Fish & Wildlife Board Issues

Andrew McKean (far left) with some of his hunter safety class students

As people often like to point out, “Elections have consequences.”

And how!

People who presumably consider themselves a hunter or angler, and might have voted for Greg Gianforte for governor last fall, because of campaign commercials showing him in hunting regalia, and boasting of his stances on gun rights, will now have four years to watch Montana’s famous hunting and fishing resources go down the tubes. 

Before the election, Gianforte’s opponents warned that Gianforte would accelerate trends to privatize wildlife and turn the management of hunting and fishing over to big landowners and outfitters.

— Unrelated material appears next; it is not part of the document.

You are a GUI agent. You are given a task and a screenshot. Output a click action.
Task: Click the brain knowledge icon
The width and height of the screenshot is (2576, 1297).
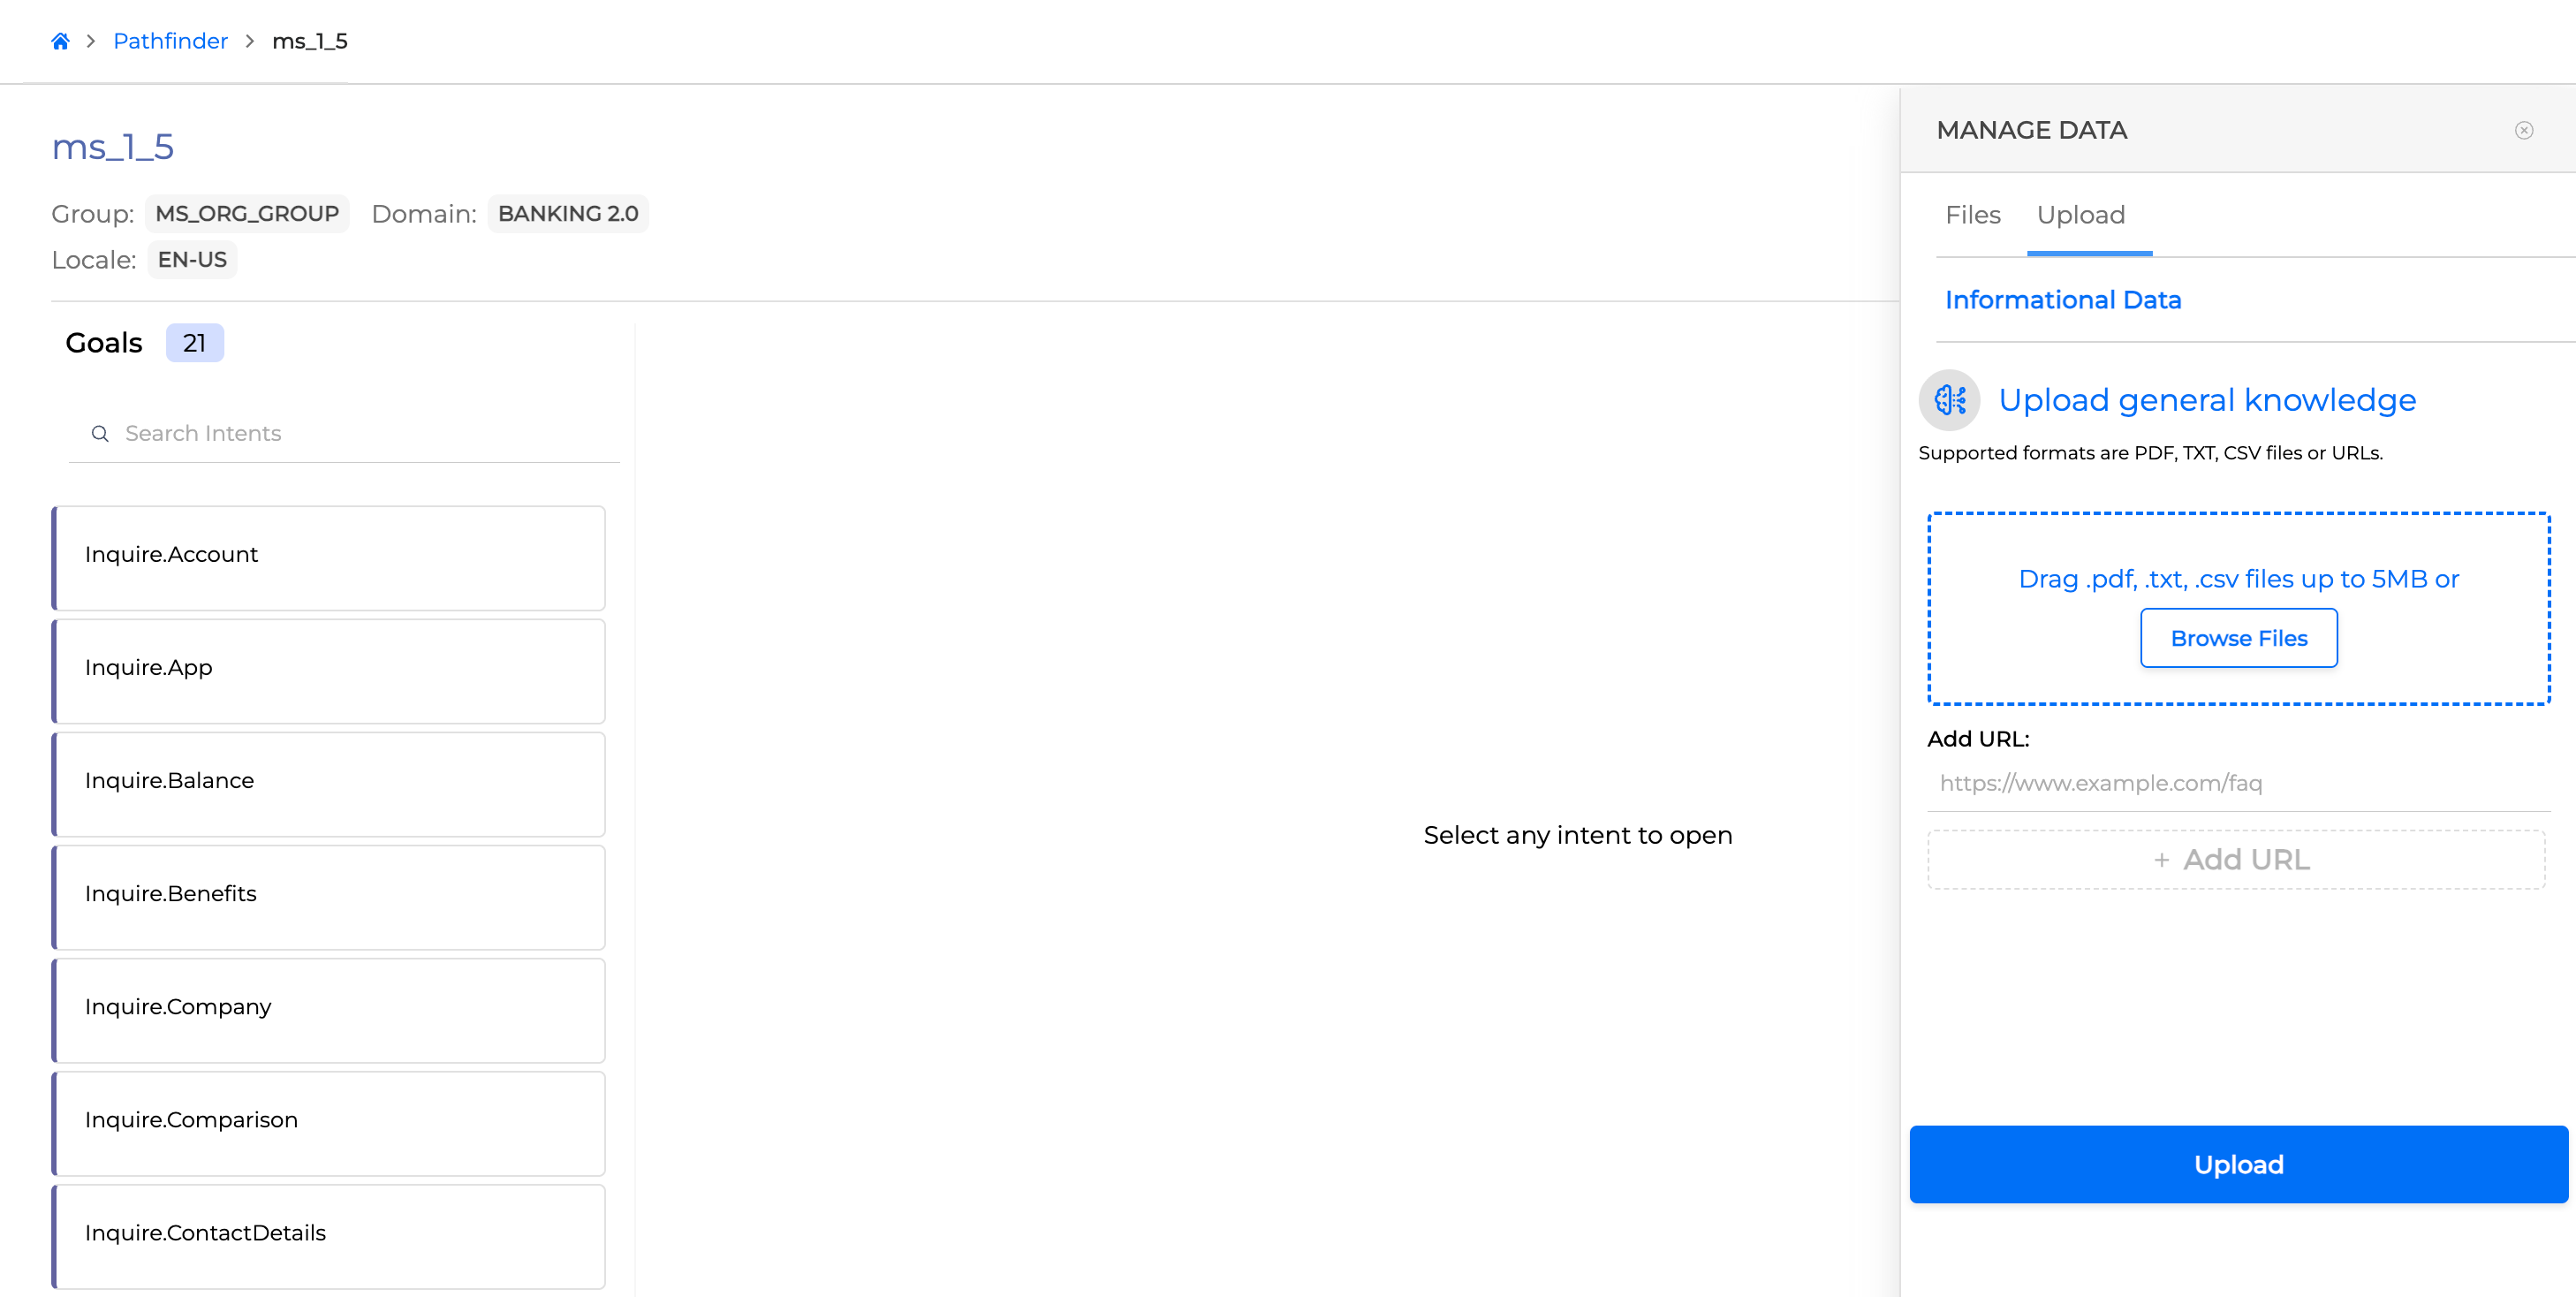tap(1949, 400)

Those fears are materializing.

There have been rafts of bills in the legislature that clearly go against the interests of rank and file hunters and anglers. One bill would have permitted outfitter-guaranteed hunting licenses, though later modified to allow early application for non-residents for an additional fee. Another would give up to ten elk permits to large landowners to sell to hunters. Still another would transfer supervision of fishing access sites and wildlife management areas from the fish and wildlife managers at FWP to the Parks people. So far, there have been no indications that the governor would veto these bills if they arrived on his desk.

The latest, however, is Gianforte’s appointments to the Fish and Wildlife Commission, the public board that provides oversight over Montana Fish, Wildlife & Parks.

Of particular interest is Andrew McKean, of Glasgow. Former governor Steve Bullock nominated McKean to the commission to replace a previous member from Region 6 who had moved. Bullock’s nomination needs senate confirmation and the new governor first signaled that he supported McKean staying on the board.

Andrew McKean is a uniquely qualified person to serve on the Fish and Wildlife Commission. He worked six years as the FWP Region 6 information officer. He has been a newspaper editor, a Fishing and Hunting News editor, and is a former Editor in Chief of Outdoor Life magazine. He’s a hunting and bowhunting instructor. He was one of the founders of Highline Sportsmen, a volunteer organization dedicated to conservation and improving communications between sportsmen and landowners. I’ll note that I met Andrew at an outdoor writers conference, though I’ve never gotten any magazine assignments from him. McKean has a passion for the prairies and rivers of northeastern Montana, and the wildlife resources of the region.

Governor Gianforte has reversed his previous support and now wants Leslie Robinson of Dodson, Montana for the Region 6 member of the Commission. Ms. Dodson is a landowner and politician, a member of the Montana Stockgrowers Association, and a county commissioner. She was Gianforte’s running mate when he first ran for governor in 2016.

Gianforte’s other nominees include KC Walsh, Executive Chairman of Simms Fishing Products, Brian Cebull a Safari Club International-Montana board member and an oil and gas executive, and Pat Tabor, a retired accountant turned outfitter and outdoor business consultant. Pat Byorth of Bozeman, who was confirmed in 2019, is a holdover member. Cebull and Walsh were major donors to Gianforte’s campaign.

According to a story in the Missoula Current, Tabor has five FWP citations on his record for illegally using state land. There have also been complaints of Tabor’s business dumping manure from his corrals and other garbage on public land. Tabor has also been accused of failing to submit accurate reports to the Board of Outfitters.

Brian Cebull’s affiliations with the petroleum industry make him suspect in my eyes. His affiliation with Safari Club International doesn’t necessarily make him an advocate for rank and file recreationists. Safari Club International is a big promoter of trophy hunting around the world, and that describes Cebull, too. He is on record as an opponent of the Endangered Species Act, especially regarding grizzly bears and sage grouse.

While I’m not enthusiastic about what might happen to Montana’s Fish and Wildlife Commission, I will note that it’s now March, and it’s time to get that new fishing and hunting license for the 2021 license year, as well as to apply for special deer and elk permits, or apply for moose, sheep, goat and antelope licenses. You can do it all online.